Because psad treats packets that are logged in the INPUT chain as having been directed at the home network (regardless of whether they come from internal addresses), the following signature detects Windows pop-up spam attempts when they are directed at the firewall (note at ❶ the UDP with a destination port range from 1026 to 1029 at ❷ and an application layer data size greater than 100 bytes with the psad_dsize test at ❸).

alert ❶udp $EXTERNAL_NET any -> $HOME_NET ❷1026:1029 (msg:"MISC Windows popup spam

attempt"; classtype:misc-activity; reference:url,www.linklogger.com/UDP1026.htm;

❸ psad_dsize:>100; psad_id:100196; psad_dl:2;)

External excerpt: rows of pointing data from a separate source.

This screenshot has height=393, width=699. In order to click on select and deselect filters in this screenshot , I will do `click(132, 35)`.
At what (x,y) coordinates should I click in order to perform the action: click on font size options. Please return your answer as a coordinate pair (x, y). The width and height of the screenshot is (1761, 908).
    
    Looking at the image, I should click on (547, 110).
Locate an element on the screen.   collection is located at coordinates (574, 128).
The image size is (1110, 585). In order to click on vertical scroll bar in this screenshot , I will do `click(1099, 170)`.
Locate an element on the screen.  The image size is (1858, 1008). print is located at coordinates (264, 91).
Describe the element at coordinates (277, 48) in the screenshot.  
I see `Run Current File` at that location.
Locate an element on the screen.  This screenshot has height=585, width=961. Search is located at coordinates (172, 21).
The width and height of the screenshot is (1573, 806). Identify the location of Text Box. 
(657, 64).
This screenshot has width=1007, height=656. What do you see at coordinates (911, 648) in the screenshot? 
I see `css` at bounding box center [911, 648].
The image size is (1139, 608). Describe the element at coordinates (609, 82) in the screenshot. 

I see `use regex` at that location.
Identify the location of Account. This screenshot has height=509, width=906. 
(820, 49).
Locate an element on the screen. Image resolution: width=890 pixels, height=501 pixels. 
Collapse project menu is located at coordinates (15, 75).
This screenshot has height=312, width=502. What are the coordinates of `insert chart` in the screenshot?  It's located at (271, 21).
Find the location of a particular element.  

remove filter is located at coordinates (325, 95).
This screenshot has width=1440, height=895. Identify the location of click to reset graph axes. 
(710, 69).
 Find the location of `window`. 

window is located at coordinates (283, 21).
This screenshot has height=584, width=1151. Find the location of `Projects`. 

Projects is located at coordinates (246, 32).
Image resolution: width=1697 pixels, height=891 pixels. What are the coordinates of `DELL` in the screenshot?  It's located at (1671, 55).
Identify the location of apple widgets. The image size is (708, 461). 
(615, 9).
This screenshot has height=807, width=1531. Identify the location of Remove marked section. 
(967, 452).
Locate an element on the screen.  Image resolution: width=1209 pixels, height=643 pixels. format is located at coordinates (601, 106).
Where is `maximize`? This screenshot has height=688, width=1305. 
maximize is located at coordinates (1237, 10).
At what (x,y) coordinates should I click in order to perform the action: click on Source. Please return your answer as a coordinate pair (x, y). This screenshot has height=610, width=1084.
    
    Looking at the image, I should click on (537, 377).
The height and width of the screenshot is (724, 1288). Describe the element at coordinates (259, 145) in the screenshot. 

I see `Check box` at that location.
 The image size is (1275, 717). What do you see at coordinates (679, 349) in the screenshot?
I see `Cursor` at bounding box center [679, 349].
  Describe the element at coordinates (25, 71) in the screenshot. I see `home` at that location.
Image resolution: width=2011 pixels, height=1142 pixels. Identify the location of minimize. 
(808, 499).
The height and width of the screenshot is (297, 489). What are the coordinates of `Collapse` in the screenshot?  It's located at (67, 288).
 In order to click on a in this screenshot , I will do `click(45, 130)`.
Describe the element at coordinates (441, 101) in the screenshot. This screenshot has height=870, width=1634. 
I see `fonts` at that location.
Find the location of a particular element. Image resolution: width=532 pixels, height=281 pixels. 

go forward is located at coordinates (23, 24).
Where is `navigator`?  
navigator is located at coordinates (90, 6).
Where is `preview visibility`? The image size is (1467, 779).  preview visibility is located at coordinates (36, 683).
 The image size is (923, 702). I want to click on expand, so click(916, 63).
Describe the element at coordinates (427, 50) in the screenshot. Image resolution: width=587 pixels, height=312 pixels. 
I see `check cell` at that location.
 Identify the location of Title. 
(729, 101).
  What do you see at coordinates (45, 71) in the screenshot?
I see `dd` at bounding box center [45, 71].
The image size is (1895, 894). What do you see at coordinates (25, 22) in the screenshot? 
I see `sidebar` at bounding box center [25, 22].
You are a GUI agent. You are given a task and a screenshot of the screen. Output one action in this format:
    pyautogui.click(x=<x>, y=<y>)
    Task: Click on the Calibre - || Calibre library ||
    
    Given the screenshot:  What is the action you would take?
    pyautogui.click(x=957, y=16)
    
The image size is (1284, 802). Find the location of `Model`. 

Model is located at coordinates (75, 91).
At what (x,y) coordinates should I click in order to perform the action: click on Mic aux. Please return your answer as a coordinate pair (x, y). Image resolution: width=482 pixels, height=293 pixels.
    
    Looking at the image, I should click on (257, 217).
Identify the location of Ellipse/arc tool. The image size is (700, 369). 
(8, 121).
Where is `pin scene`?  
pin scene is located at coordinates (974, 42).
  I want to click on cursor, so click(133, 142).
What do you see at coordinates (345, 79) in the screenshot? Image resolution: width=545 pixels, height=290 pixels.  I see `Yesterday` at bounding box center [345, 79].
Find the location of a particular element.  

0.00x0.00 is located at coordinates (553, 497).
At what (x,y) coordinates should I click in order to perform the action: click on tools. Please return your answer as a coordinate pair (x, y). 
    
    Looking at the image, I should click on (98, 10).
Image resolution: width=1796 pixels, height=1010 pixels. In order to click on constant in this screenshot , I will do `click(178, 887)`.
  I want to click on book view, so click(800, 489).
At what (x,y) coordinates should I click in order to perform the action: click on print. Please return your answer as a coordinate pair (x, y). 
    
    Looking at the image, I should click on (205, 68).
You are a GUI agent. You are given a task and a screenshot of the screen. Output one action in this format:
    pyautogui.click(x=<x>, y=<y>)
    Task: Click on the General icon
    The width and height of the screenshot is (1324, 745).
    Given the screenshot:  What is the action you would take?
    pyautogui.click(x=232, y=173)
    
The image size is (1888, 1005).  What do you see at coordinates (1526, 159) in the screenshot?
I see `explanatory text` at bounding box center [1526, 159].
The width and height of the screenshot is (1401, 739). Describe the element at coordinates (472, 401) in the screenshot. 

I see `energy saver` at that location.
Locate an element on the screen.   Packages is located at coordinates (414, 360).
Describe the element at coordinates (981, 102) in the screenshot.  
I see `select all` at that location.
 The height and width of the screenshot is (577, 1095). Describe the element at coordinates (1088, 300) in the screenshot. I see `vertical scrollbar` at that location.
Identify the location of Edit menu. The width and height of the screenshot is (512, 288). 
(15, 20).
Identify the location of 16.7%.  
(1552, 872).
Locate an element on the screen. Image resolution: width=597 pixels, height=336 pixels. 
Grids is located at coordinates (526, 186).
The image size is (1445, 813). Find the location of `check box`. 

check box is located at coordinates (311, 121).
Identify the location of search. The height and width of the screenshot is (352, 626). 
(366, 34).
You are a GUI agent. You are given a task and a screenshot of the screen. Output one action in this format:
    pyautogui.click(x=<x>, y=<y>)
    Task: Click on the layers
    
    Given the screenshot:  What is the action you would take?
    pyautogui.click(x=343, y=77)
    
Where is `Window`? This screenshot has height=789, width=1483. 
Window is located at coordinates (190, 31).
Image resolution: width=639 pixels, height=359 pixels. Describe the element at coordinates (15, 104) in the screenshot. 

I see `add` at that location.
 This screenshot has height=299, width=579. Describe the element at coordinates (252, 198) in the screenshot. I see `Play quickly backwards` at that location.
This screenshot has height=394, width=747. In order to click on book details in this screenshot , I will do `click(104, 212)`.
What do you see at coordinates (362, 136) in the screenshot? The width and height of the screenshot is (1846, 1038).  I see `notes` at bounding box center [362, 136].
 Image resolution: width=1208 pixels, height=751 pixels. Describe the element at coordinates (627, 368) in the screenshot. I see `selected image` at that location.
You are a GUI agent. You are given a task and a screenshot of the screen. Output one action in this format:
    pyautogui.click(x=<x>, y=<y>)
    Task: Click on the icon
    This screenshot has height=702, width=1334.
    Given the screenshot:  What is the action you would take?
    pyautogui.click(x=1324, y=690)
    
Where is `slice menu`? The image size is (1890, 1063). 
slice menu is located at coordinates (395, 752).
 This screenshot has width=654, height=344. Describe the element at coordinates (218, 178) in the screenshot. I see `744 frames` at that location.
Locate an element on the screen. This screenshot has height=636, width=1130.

The log message shows how iptables sees a pop-up spam message attempt (note that the destination port is 1026 and the size of the UDP packet, including the 8-byte UDP header, is 516 bytes):

Jul 14 15:03:24 iptablesfw kernel: DROP IN=eth0 OUT= MAC=00:13:d3:38:b6:e4:00:90:1a:

a0:1c:ec:08:00 SRC=65.182.197.125 DST=71.157.X.X LEN=536 TOS=0x00 PREC=0x00 TTL=

117

ID=6090 PROTO=UDP SPT=3515 DPT=1026 LEN=516

psad notices the traffic and generates a syslog alert:

Jul 14 15:03:29 iptablesfw psad: src: 65.182.197.125 signature match: "MISC Windows

popup spam attempt" (sid: 100196) udp port: 1026

Note

Although the previous examples have highlighted psad's Snort rule detection capability with an emphasis on rules that test packet headers, running fwsnort provides a huge improvement: The detection capabilities of psad are extended to include application layer data, as you'll see in detail in Chapter 11.

* * *

[44] 1 The ability to test the application layer is, of course, very important when attempting to detect the majority of today's attacks, and psad offers this capability when combined with fwsnort (which uses the Netfilter string match extension). For more detail, see Chapter 11.

psad Signature Updates

Each psad release usually includes an updated signature set bundled within the psad tar archive or RPM file as the "signatures" file. Signature development is an ongoing process, however, and in some cases a new signature is developed for psad well before the next release is available.

In order for people to make use of the signature as quickly as possible, the latest signature set is published at http://www.cipherdyne.org/psad/signatures. With the psad --sig-update command-line argument, psad downloads and places this file in the filesystem at /etc/psad/signatures, as shown in the following output:

[iptablesfw]# psad --sig-update

[+] Archiving original /etc/psad/signatures -> signatures.old1

[+] Downloading latest signatures from:

http://www.cipherdyne.org/psad/signatures

--03:19:16-- http://www.cipherdyne.org/psad/signatures

=> 'signatures'

Resolving www.cipherdyne.org... 204.174.223.204

Connecting to www.cipherdyne.org|204.174.223.204|:80... connected.

HTTP request sent, awaiting response... 200 OK

Length: 45,078 (44K) [text/plain]

100%[==========================================>] 45,078 74.63K/s

03:19:17 (74.46 KB/s) - 'signatures' saved [45078/45078]

[+] New signature file /etc/psad/signatures has been put in place

You can restart psad (or use 'psad -H') to import the new

signatures.

As you can see, the latest signature set has been downloaded and you can either restart psad altogether with the init script (/etc/init.d/psad restart) or send the running psad daemon a HUP signal (psad -H) so that it will import the new signature set.